In a previous thread (a long time ago), we got into a debate about sex education, specifically education including instruction on birth control use, and one which taught just abstinence. The liberals on this board crowed about statistics showing that the rates of STDs and unwanted pregnancies among those who took the abstinence only courses were exactly the same as those who took the standard birth control courses. They argued that this proved that "abstinence only doesn't work!" since it didn't change the result.
But you can look at it the other way, right? Teaching about birth control didn't work any better either. The difference is that it costs nothing in terms of materials for someone to carry out the instructions about abstinence, but we have to pay to provide condoms and birth control for the other group. So... If the results are the same, why are we doing the one which costs more money? And remember that this is in a social environment where sexual activity is very much accepted and encouraged (and in some cases pressed on kids via peer pressure). I think it's quite safe to speculate that the availability of birth control options has had an impact on the social acceptance of sexual activity, which in turn creates the very problem we're trying to solve. One can absolutely argue that if we changed our government policies broadly and for an extended period of time, that those social behaviors might change as well.
Don't get me wrong here. I'm a hedonist. I want free love and casual sex for all.

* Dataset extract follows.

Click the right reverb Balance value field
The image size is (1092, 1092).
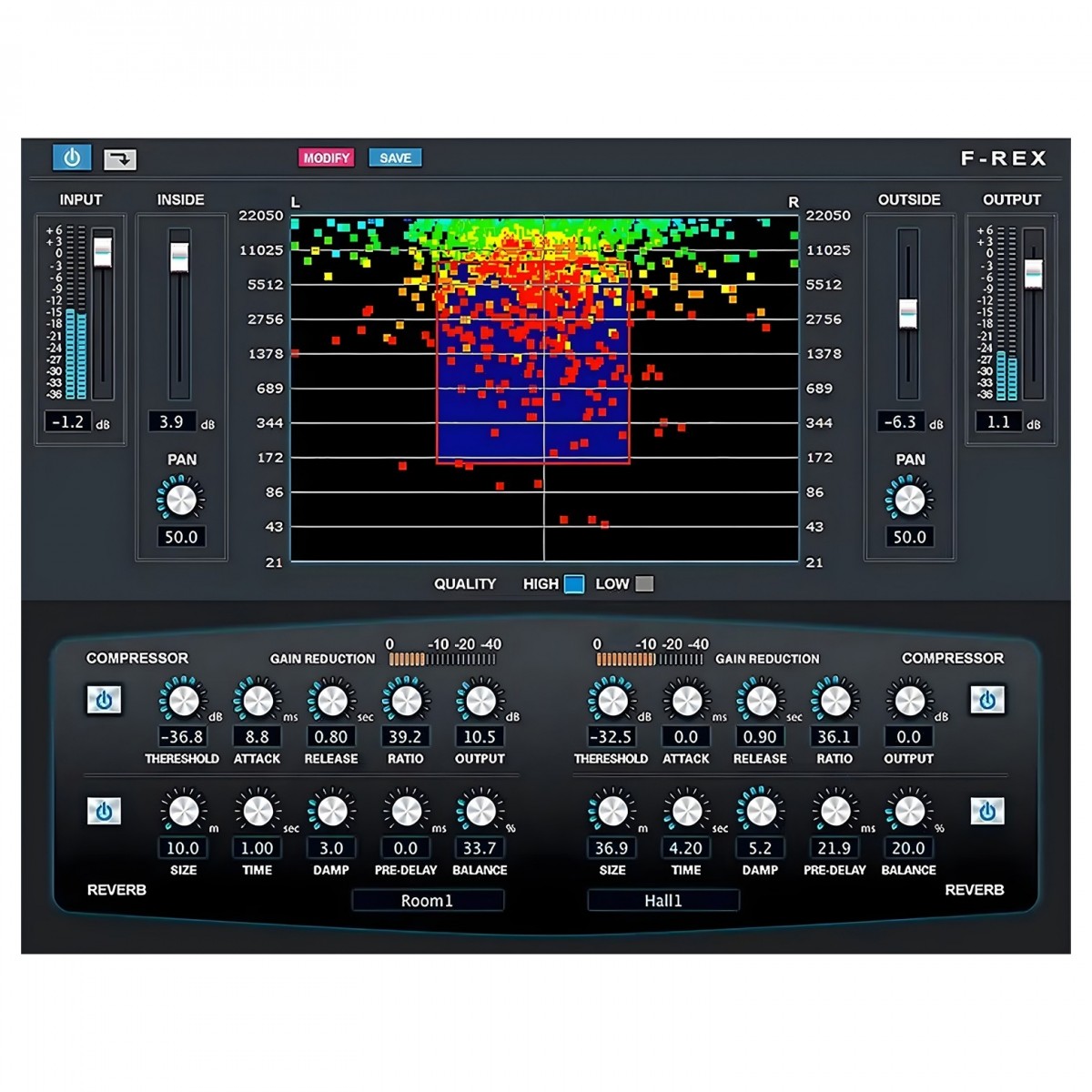point(908,848)
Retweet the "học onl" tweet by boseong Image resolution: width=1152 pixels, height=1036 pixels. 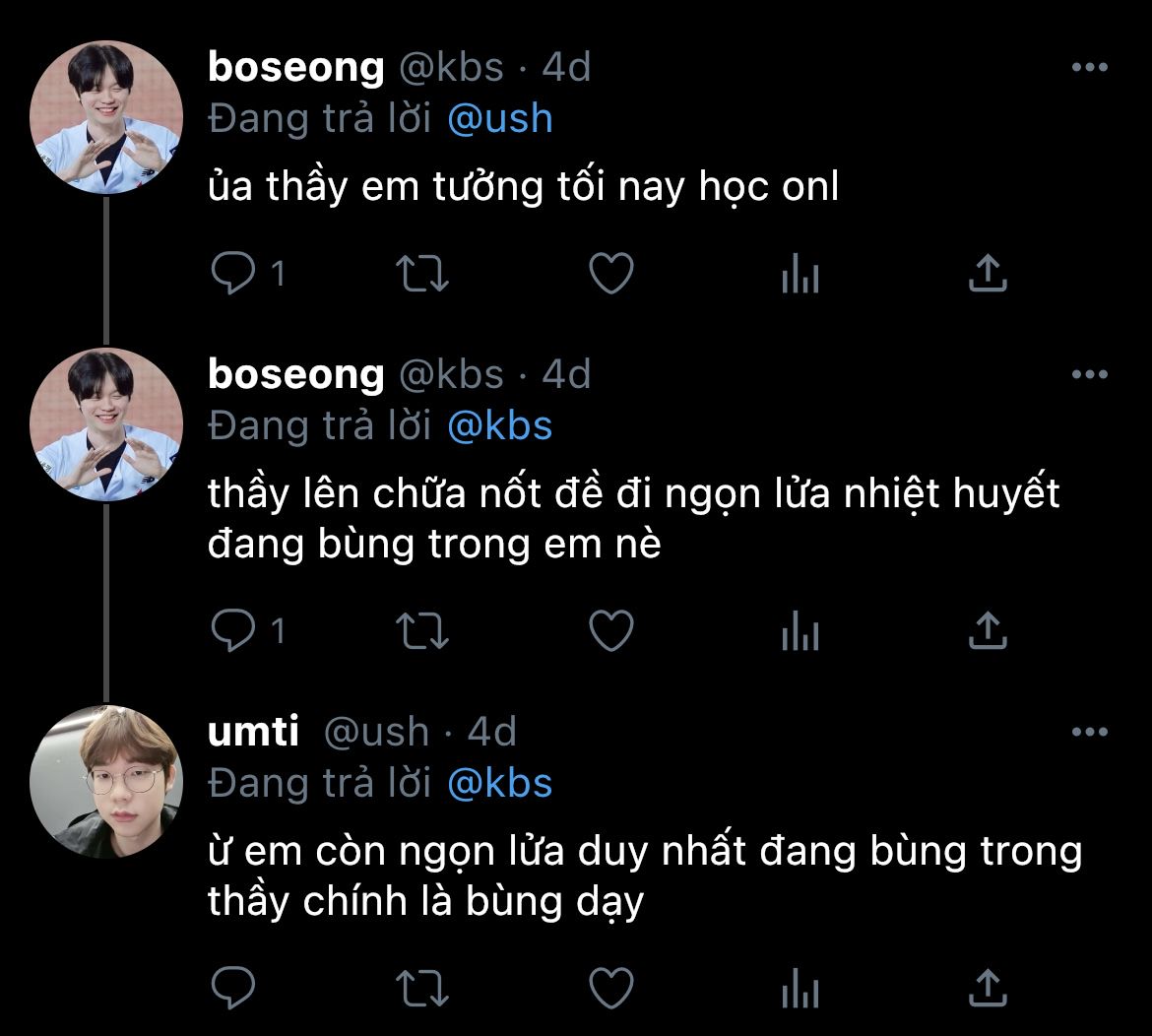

I'm just saying that we need to be realistic about the costs of those things and not pretend that our actions are perfectly safe just because we want to believe that they are.
I also agree with comments echoed above regarding public health consciousness via STI screenings. I had not considered that viewpoint, but I agree with the sentiment.
It's really a side issue anyway. I would assume that the bill doesn't eliminate funding for birth control, and sti screenings, and cancer screenings, and whatnot. It restricts funding for those things to organizations which do not also provide abortions. It's really a wholly different issue going on. I just spotted what I saw as a really questionable assumption in your post and felt like challenging it.